Al final, creer y ver están
entrelazados: « El que cree en mí […] cree en el que me ha enviado. Y el que me
ve a mí, ve al que me ha enviado » (Jn 12,44-45). Gracias a la unión con
la escucha, el ver también forma parte del seguimiento de Jesús, y la fe se
presenta como un camino de la mirada, en el que los ojos se acostumbran a ver
en profundidad.
Así, en la mañana de Pascua, se pasa de Juan que, todavía en la
oscuridad, ante el sepulcro vacío, « vio y creyó » (Jn 20,8), a María
Magdalena que ve, ahora sí, a Jesús (cf. Jn 20,14) y quiere retenerlo,
pero se le pide que lo contemple en su camino hacia el Padre, hasta llegar a la
plena confesión de la misma Magdalena ante los discípulos: « He visto al Señor
» (Jn 20,18).
¿Cómo se llega a esta
síntesis entre el oír y el ver? Lo hace posible la persona concreta de Jesús,
que se puede ver y oír. Él es la Palabra hecha carne, cuya gloria hemos
contemplado (cf. Jn 1,14). La luz de la fe es la de un Rostro en el que
se ve al Padre.
En efecto, en el cuarto Evangelio, la verdad que percibe la fe
es la manifestación del Padre en el Hijo, en su carne y en sus obras terrenas,
verdad que se puede definir como la « vida luminosa » de Jesús[24]. Esto significa que el conocimiento de la fe no invita a mirar una verdad
puramente interior. La verdad que la fe nos desvela está centrada en el
encuentro con Cristo, en la contemplación de su vida, en la percepción de su
presencia.
En este sentido, santo Tomás de Aquino habla de la oculata fides
de los Apóstoles —la fe que ve— ante la visión corpórea del Resucitado[25].

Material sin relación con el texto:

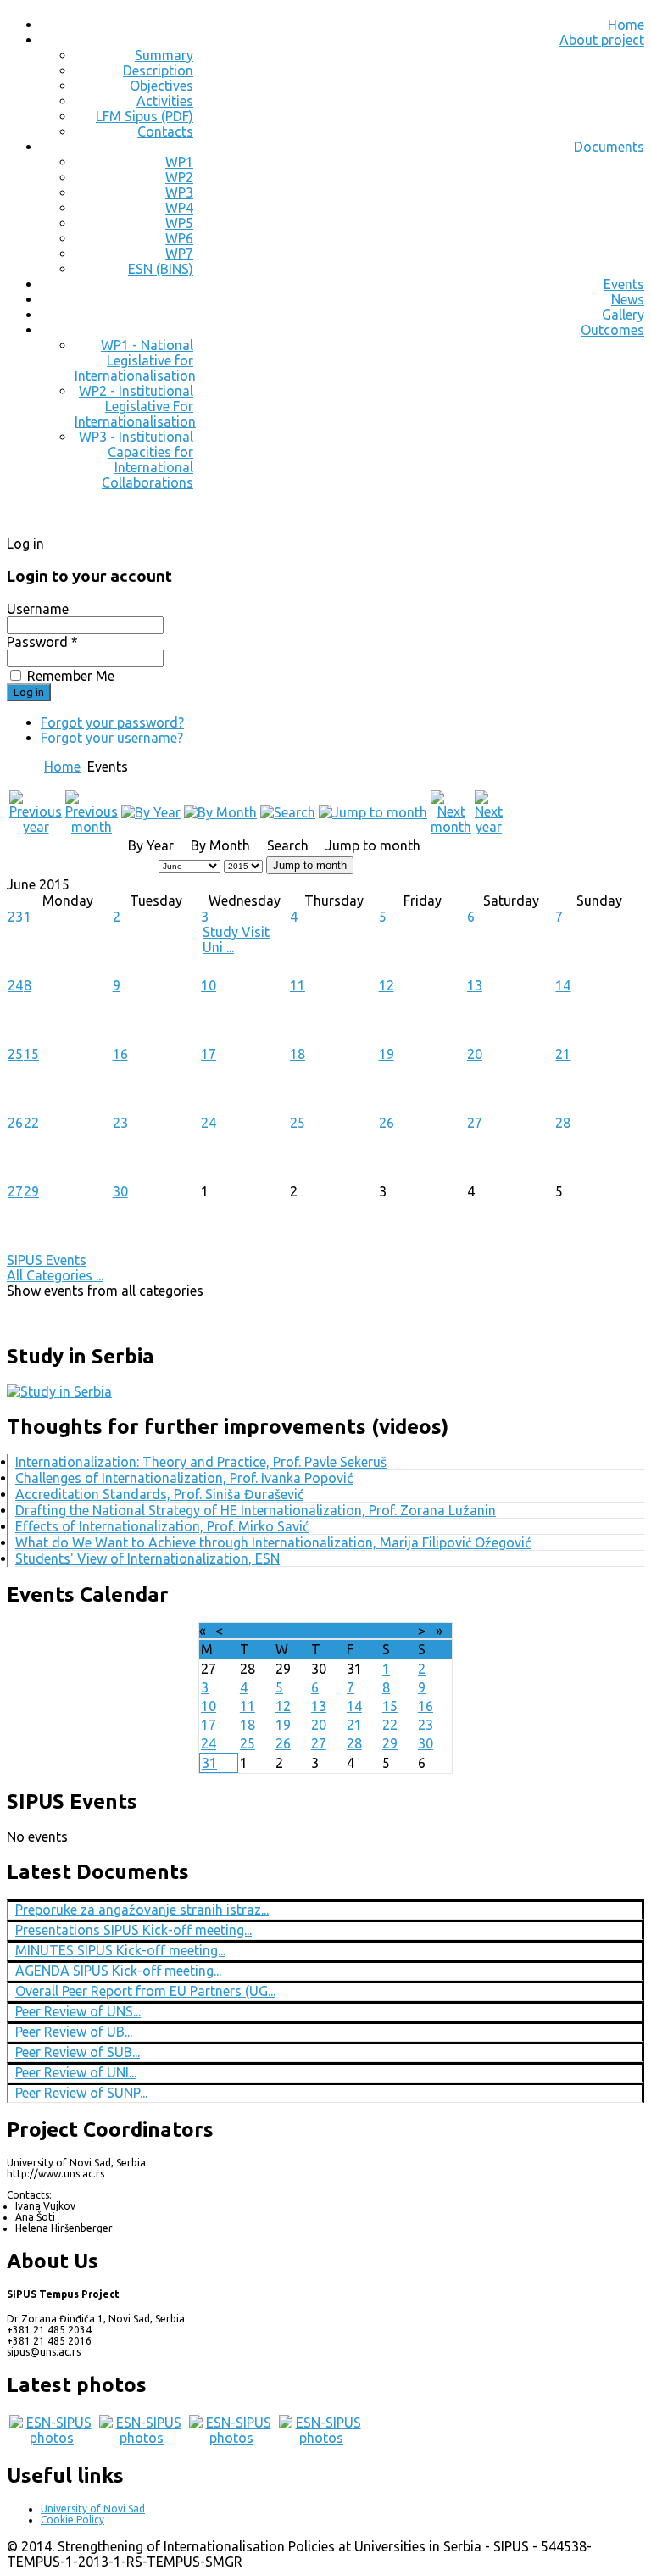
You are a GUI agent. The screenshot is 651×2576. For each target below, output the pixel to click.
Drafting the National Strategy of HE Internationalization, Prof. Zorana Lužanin (255, 1510)
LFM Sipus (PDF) (144, 116)
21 (562, 1054)
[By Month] (220, 812)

Vieron a Jesús resucitado con sus propios ojos y creyeron, es decir, pudieron
penetrar en la profundidad de aquello que veían para confesar al Hijo de Dios,
sentado a la derecha del Padre.
31. Solamente así, mediante la encarnación, compartiendo nuestra humanidad, el conocimiento propio del amor podía llegar a plenitud. En efecto, la luz del amor se enciende cuando somos tocados en el corazón, acogiendo la presencia interior del amado, que nos permite reconocer su misterio. Entendemos entonces por qué, para san Juan, junto al ver y escuchar, la fe es también un tocar, como afirma en su primera Carta: « Lo que hemos oído, lo que hemos visto con nuestros propios ojos […] y palparon nuestras manos acerca del Verbo de la vida » (1 Jn 1,1).
Con su encarnación, con su venida entre nosotros, Jesús nos ha tocado y, a través de los sacramentos, también hoy nos toca; de este modo, transformando nuestro corazón, nos ha permitido y nos sigue permitiendo reconocerlo y confesarlo como Hijo de Dios. Con la fe, nosotros podemos tocarlo, y recibir la fuerza de su gracia.
San Agustín, comentando el pasaje de la hemorroísa que toca a Jesús para curarse (cf. Lc 8,45-46), afirma: « Tocar con el corazón, esto es creer »[26]. También la multitud se agolpa en torno a él, pero no lo roza con el toque personal de la fe, que reconoce su misterio, el misterio del Hijo que manifiesta al Padre. Cuando estamos configurados con Jesús, recibimos ojos adecuados para verlo.